Note: I received a copy of this book from Viking (via NetGalley) in exchange for my honest review.

{My Thoughts}
Geraldine, Sunny and Rachel first met in their early twenties when they all worked for the same magazine in Toronto. Geraldine was close to both, while Sunny and Rachel tolerated each other. As the world of print media shrank, Sunny and Rachel eventually shifted to NYC, ending up at the same publication. Geraldine longed for the excitement of New York and after pulling herself together following a horrible break up she finally made the move herself.

How Could She had two themes running through the story: the first, the dying field of print media and its impact on each of the friends and the second, the complicated relationships between the three thirty-something women. The better of the two by far was the thorny and ever shifting female friendships. Geraldine had always been the lynch pin between down-to-earth Rachel and the more glamorous Sunny, and that often was not an easy place to be.

“In her meaner moments, Geraldine thought of her two friends’ relationships as akin to that of a chambermaid and a VIP guest at a grand hotel.”

As Geraldine made the move to NYC, she found that frenemies Rachel and Sunny were suddenly spending a lot of time together…without her. I loved the shifting dynamics between the three women and how they all needed each other, yet pushed away. Rachel was needy, Geraldine fragile, and Sunny aloof. Their struggles with lives that weren’t quite living up to their own expectations and the efforts to be present for one another had a razor-sharp edge to them. Bravo Lauren Mechling!

“Geraldine and Rachel just stood there, still and cruel. “What is wrong with us?” Sunny cried into her palms. “Are we ever going to get to a point where we can just be? Where we’re not a group of women bearing grudges and sizing ourselves up against one another?”
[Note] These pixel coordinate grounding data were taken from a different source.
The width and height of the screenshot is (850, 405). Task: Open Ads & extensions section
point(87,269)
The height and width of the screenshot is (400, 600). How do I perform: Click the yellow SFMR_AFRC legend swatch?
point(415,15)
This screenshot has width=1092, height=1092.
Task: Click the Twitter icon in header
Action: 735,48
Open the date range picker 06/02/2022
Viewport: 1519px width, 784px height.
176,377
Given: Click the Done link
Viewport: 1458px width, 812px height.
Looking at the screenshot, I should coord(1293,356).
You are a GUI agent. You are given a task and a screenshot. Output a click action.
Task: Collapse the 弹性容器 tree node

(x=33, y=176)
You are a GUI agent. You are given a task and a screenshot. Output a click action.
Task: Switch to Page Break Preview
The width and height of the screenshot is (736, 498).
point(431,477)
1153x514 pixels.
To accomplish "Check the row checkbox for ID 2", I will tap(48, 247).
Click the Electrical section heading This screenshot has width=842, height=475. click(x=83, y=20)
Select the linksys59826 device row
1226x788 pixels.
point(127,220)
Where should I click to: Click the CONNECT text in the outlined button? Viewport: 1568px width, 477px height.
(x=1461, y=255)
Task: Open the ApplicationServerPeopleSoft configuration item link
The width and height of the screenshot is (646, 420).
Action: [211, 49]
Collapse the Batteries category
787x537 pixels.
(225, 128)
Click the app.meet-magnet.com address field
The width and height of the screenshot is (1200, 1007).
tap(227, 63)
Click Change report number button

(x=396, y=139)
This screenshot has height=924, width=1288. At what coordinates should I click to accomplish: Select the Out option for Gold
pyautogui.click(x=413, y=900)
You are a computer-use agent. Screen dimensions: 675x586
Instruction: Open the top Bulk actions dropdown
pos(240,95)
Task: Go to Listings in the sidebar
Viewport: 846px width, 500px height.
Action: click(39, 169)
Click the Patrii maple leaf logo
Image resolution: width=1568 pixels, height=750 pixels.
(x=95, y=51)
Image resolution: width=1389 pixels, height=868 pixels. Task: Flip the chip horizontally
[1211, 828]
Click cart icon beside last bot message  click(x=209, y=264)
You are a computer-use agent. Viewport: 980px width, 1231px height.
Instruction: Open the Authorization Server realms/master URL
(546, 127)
You have to appreciate a writer who so thoroughly gets women and the power of female friendship at its worst and its best. Though the media side of How Could She sometimes felt a little slow, the friendship side shone and for that How Could She is a book worth adding to your summer reading list.

“Sylvie didn’t understand. It would be another ten years at least until Sylvie realized that the mediocre, imperfect people she’d happened to align herself with would end up being more significant to her than she could possibly fathom.”